Over the years there have been changing scripts, but it was always a going-somewhere sort of day. When We Were Very Young it was the day we visited my other Grannie for another helping of turkey, not to mention more presents. Later, as the family thinned out and people went their own ways, it remained a day for going to a show, or watching football, or just going for a cholesterol-chasing walk in the Pentlands.
|Celebrating the Feast of St Stephen in Italy, where they do things properly|
Today is going to be a quiet day, if we ignore the remains of Storm Barbara howling around the roof windows. We are pretty much tidied-up after yesterday, but there are no real commitments – I expect I’ll listen to the football later on, and I want to do some work on drawing up some more Spanish flags for the newer units in my 1809 army – I’m a bit behind on that.
So I’m up early, heading for the first coffee of the day, and all I have to offer in the blog line are a couple of lightweight stories which are going around my head – entirely, of course, for my own amusement. The only connecting themes are a loose thread of topicality and that recurrent Sod’s Law thing about best intentions. All right – I admit it – the stories have nothing in common…
First tale concerns the singer George Michael, who, sadly, died at a very early age yesterday. I was never really a fan, though I did appreciate the gentleman’s talent, and I know my wife will be upset. This story is really not about George at all, it’s about SDB, whose story it is anyway. I met SDB and his wife on holiday in Tuscany, a good few years ago. They were the most excellent fun – he was one of the most engaging, charismatic people I have met. We kept in touch for a little while afterwards, but, ultimately, I guess my first wife and I were neither rich enough, outgoing enough nor metropolitan enough to be especially interesting, so everyone moved on. Such is life.
SDB was then a director of Morton’s, the dining club in Berkeley Square. His members included a good many famous people, as it happens, and one day he was approached by one of them – George Michael, no less – to arrange a very private business luncheon meeting at the club, involving some important guests. Michael was in the process of falling out with Sony Records at the time – I don’t really know the details, but this meeting was such that there would be trouble and controversy if it became public knowledge.

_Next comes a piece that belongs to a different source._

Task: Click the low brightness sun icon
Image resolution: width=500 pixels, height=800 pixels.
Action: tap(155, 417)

Being a man of tact and discretion, an experienced helper of the rich and mysterious, SDB had a brainwave and – taking advantage of the fine weather – he decided against simply allocating a private room, and placed the luncheon party on a private balcony in the sunshine, above the gardens – probably above the nightingales, if there had been any. Perfect, except that, just as the soup arrived, an open-top tour bus full of Japanese tourists passed by, and an amplified voice announced, “Oh look, everyone – there’s George Michael!”, which was followed by a rush to the appropriate side of the bus and a mighty clicking of cameras.
So much for secrecy – SDB said that there was trouble, sure enough, and plenty of it came his way. Oh well.

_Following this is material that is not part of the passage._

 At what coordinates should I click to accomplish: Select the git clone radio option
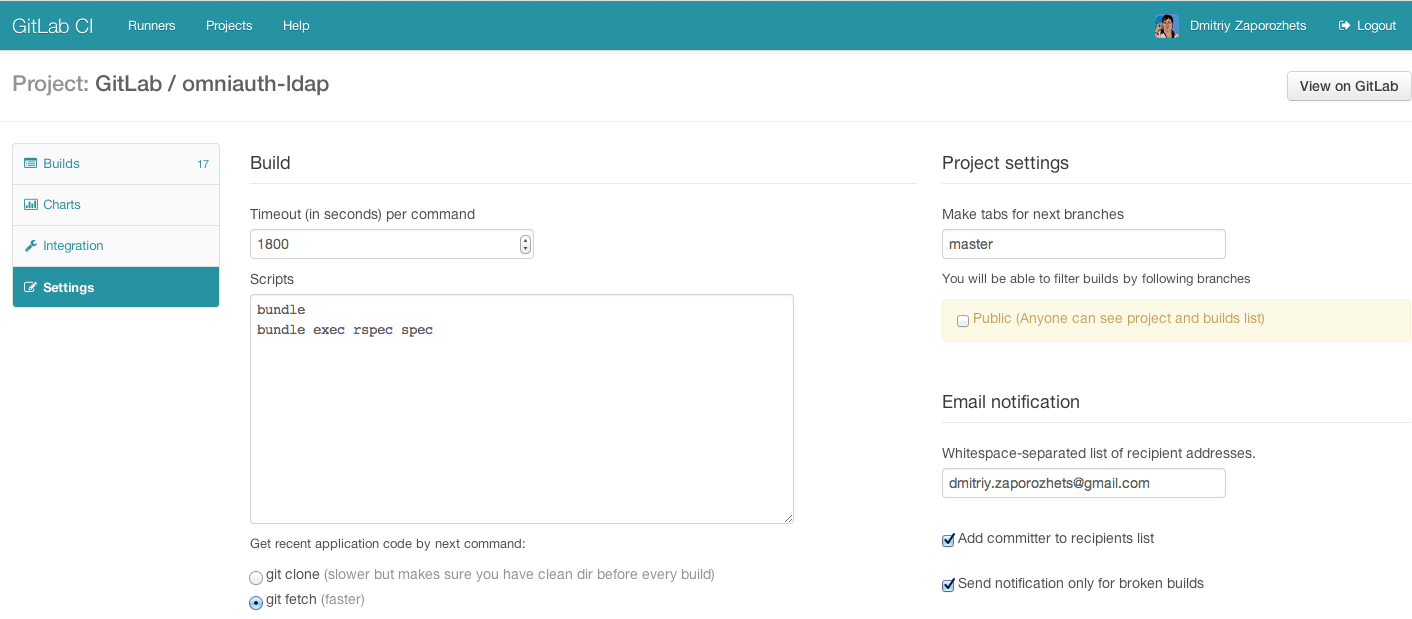256,577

Story 2 is much less elevated – my old musician mate, Fergie (whom I also haven’t seen for years – maybe that’s the real thread), used to keep us entertained on band trips with tales of the shopping exploits of his wife. She was a devoted warrior of the Edinburgh Boxing Day Sales, and, though Fergie enjoyed the peace and quiet while she was out warrioring, he was less enthusiastic about the trophy ritual when she came back, at which point her purchases would be paraded for his delectation – an edgy procedure, since he was not encouraged to express any opinion beyond breathless admiration.
On one occasion he was unwise enough to comment on a very distinctive, red, green and white sweater in a Jenner’s bag (now there’s an Edinburgh tradition). Yes, he was told, it was reduced from £145 to only £85, so it was a particularly splendid buy.
Fergie, never knowing when to quit, stuck to his guns.
“Just a minute,” he said, “I’ve seen that sweater before – don’t you have one like that already?”
I can sense the reader flinching in anticipation. This provoked a disagreement which eventually drove him upstairs to the wardrobe for more evidence. He returned, in triumph, with another Jenner’s bag, containing an identical red, green and white sweater. The receipt was still in the bag – it had been bought in the previous year’s Boxing Day Sales, and had never been worn. Also, to cap everything, last year’s specimen had been reduced from £145 to £75.
The subsequent discussion was not especially constructive, we were led to believe, but Mrs Fergie, as ever, got in the last word as she swept out of the room.
“I may be a bit dippy at times,” she said, “but at least you can’t deny that I have consistent taste.”